*** RECORDS SHOWN Section Begins ***
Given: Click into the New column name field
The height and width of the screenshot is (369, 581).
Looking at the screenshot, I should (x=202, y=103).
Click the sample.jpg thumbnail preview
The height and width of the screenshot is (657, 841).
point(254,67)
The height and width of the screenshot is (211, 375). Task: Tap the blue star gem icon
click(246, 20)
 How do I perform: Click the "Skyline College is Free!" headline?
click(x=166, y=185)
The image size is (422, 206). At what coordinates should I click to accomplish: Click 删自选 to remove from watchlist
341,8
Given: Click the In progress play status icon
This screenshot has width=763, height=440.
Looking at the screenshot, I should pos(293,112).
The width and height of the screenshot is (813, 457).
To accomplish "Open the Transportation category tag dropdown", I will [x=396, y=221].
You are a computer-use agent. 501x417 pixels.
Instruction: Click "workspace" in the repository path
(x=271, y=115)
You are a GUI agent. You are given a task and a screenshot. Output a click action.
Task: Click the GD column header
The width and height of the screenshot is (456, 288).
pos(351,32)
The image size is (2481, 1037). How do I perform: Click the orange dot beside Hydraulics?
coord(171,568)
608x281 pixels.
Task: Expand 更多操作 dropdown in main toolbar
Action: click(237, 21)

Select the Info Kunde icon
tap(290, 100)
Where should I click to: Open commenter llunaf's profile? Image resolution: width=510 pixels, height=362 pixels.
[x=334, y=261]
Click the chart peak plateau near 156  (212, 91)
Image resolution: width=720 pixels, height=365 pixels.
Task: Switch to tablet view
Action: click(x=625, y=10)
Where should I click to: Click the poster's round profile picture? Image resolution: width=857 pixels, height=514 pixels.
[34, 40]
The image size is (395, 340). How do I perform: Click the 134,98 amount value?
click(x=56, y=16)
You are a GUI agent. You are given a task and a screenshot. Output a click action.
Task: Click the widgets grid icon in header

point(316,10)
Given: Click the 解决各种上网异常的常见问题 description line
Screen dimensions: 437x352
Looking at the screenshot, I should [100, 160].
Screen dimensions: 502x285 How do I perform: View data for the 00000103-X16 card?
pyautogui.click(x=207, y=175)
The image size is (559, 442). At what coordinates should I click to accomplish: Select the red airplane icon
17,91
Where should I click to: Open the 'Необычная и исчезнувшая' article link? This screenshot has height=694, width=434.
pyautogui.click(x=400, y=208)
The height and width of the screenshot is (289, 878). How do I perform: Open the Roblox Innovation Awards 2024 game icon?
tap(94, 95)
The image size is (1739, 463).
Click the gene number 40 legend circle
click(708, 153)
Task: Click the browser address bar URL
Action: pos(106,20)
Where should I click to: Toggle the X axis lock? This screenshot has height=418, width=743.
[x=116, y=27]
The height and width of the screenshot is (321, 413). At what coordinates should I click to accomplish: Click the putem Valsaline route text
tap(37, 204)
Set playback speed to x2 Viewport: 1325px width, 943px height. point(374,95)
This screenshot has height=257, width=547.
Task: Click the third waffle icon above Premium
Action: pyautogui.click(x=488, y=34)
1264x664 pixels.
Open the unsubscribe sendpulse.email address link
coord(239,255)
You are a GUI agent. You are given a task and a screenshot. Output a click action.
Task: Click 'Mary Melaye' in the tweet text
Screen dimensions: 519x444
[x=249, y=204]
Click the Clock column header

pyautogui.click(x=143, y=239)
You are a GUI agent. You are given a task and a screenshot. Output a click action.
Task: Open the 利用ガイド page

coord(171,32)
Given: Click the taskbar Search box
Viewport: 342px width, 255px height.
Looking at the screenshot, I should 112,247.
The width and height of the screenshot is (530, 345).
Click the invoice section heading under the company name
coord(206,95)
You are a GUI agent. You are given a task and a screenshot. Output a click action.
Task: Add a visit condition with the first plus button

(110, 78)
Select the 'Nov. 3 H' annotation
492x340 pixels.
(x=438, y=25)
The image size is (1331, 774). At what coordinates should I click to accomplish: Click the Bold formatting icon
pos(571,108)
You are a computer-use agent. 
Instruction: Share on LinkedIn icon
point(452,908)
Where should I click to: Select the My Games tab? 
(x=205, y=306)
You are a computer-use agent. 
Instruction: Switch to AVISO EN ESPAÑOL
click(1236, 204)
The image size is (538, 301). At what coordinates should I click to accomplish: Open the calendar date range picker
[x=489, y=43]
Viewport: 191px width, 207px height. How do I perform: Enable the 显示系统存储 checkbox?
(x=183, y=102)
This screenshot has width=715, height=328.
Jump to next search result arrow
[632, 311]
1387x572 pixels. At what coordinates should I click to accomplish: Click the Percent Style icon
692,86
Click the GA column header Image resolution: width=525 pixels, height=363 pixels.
*** RECORDS SHOWN Section Ends ***
TASK PROMPT
Reproduce exactly every line that sits between the start of the entries and the line bearing "The width and height of the screenshot is (813, 457).", counting both of those lines.

TASK RESPONSE
Given: Click into the New column name field
The height and width of the screenshot is (369, 581).
Looking at the screenshot, I should (x=202, y=103).
Click the sample.jpg thumbnail preview
The height and width of the screenshot is (657, 841).
point(254,67)
The height and width of the screenshot is (211, 375). Task: Tap the blue star gem icon
click(246, 20)
 How do I perform: Click the "Skyline College is Free!" headline?
click(x=166, y=185)
The image size is (422, 206). At what coordinates should I click to accomplish: Click 删自选 to remove from watchlist
341,8
Given: Click the In progress play status icon
This screenshot has width=763, height=440.
Looking at the screenshot, I should pos(293,112).
The width and height of the screenshot is (813, 457).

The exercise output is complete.